Annick Anctil is an RIT pioneer.
Today she becomes Rochester Institute of Technology’s first-ever doctoral-degree recipient in sustainability.
Anctil is accepting her diploma as part of RIT’s 126th commencement celebration May 20. She joins Rosa Mitsumasu Heredia, who is making her own mark on sustainability by becoming RIT’s first master’s degree recipient in sustainable systems.
Upon graduating, both women are looking forward to fulfilling lifelong careers in the blossoming sustainability arena.
Anctil, originally from Québec City, is planning to accept a job offer this week.
“Fortunately, my doctorate in sustainability is suitable for careers in academia or industry,” she says. “I’m able to run meetings with corporate CEOs to explain how sustainability plays a role in making companies environmentally conscious and successful. Or I can teach courses and conduct research at the university level. Sustainability used to be a buzzword, but today it’s so much more than that. Sustainable practices can save an undeterminable amount of money and energy.”
RIT’s sustainability program, launched in 2008 through the Golisano Institute for Sustainability, is designed for students who are driven to become sustainability change agents within organizations worldwide, including industry, government, non-governmental agencies, academic institutions, professional associations, financial and investment communities, the indemnification industry and the legal profession. The Golisano Institute for Sustainability—housed in Louise M. Slaughter Hall— is a multidisciplinary academic unit whose mission is to undertake world-class education and research programs in sustainability with a major focus on sustainable production, sustainable energy, sustainable mobility and ecologically friendly information-technology systems.
“I want to personally congratulate Annick and Rosa, our first graduates of the Golisano Institute for Sustainability,” says Nabil Nasr, RIT assistant provost for academic affairs and director of the Golisano Institute for Sustainability and the Center for Integrated Manufacturing Studies. “Their scholarship and dedication over the last several years has been impressive and inspiring. This is an exciting milestone for the institute and RIT, and we are looking forward to the future growth of our programs.”
Anctil, who has a master’s degree in materials science from RIT, wanted to expand her previous research involving solar cells and decided to focus on the environmental impact of these devices.
“My passion is showing how to integrate sustainability into products,” she adds. “Utilizing my technical background allows people to stand up and take notice and realize how important sustainability is to our environment.”
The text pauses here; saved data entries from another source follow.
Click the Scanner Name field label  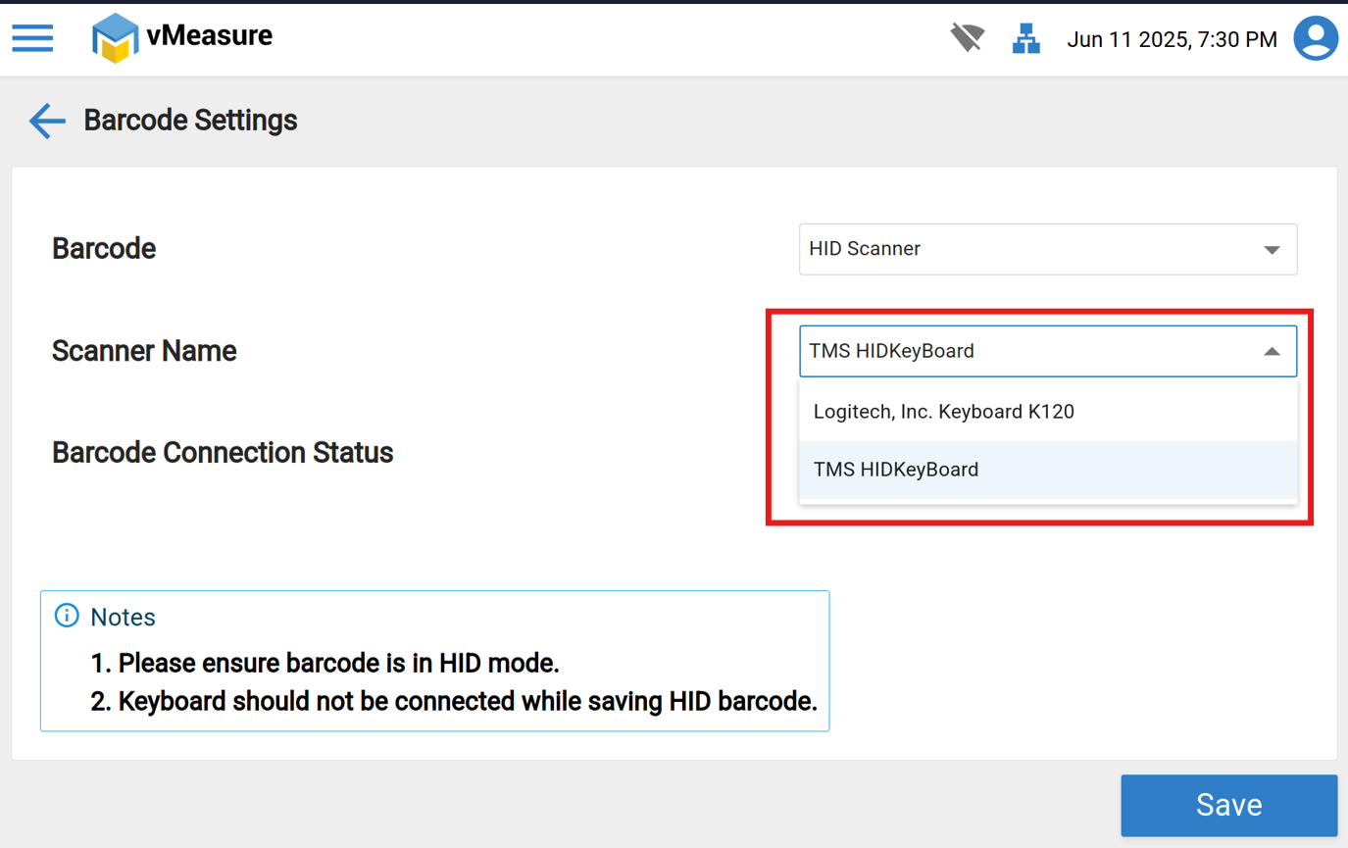pyautogui.click(x=144, y=351)
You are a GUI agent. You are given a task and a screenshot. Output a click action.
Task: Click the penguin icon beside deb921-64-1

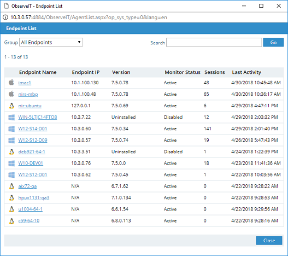11,152
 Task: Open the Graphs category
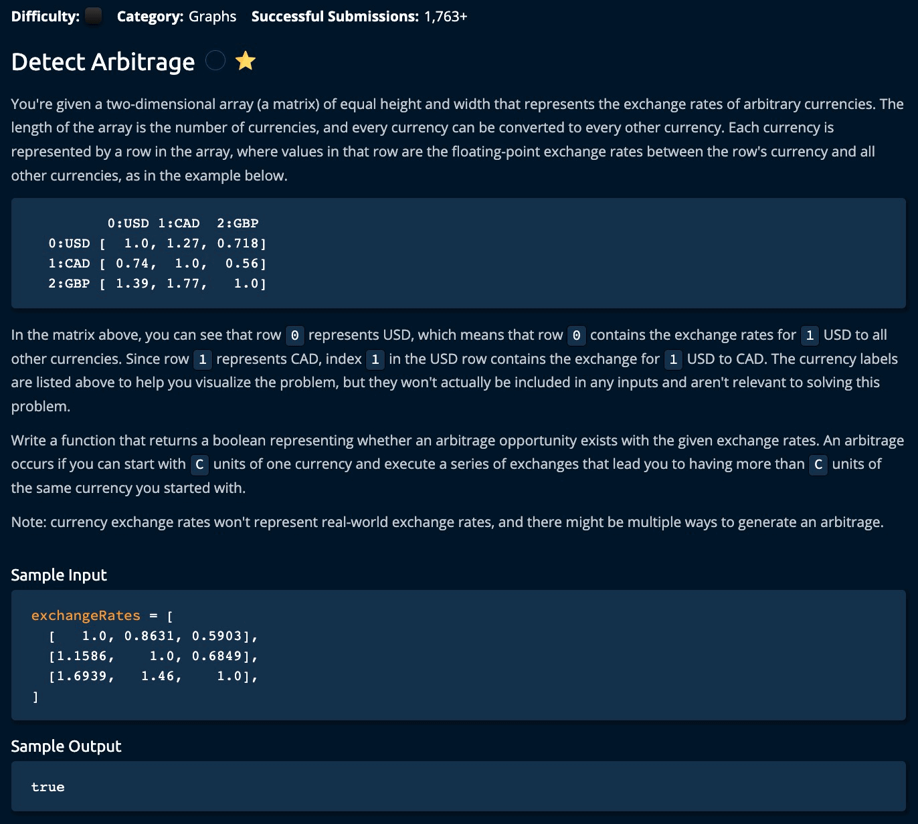pos(212,16)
Mitsumasu Heredia, who hails from Lima, Peru, is no stranger to campus. She earned both her undergraduate degree in industrial engineering and her master’s degree in engineering management at RIT. But a love for guiding developing countries through climate change via sustainability fueled her passion to earn a second master’s degree in sustainable systems.
Upon graduating, she will go to work for the Nature Conservancy in Seattle, assisting the Latin American policy group in making recommendations for sustainability practices in that region.
“Being an international student, I can appreciate both the local and global dimensions of sustainability,” says Mitsumasu Heredia. “How do different cultures adapt to changes in the environment? How can I use the tools and concepts that I have acquired in my studies to implement policies that will help these developing countries evaluate and beat challenges? I will be working hard to find the answers to these questions.”
Whichever career path the women choose, one thing is certain. Both are looking to make a lasting impact on the world in which we live.
“It just feels good to graduate,” says Anctil. “I’m really looking forward to moving on to the next phase of my life and providing the world with some much-needed insight about sustainability.”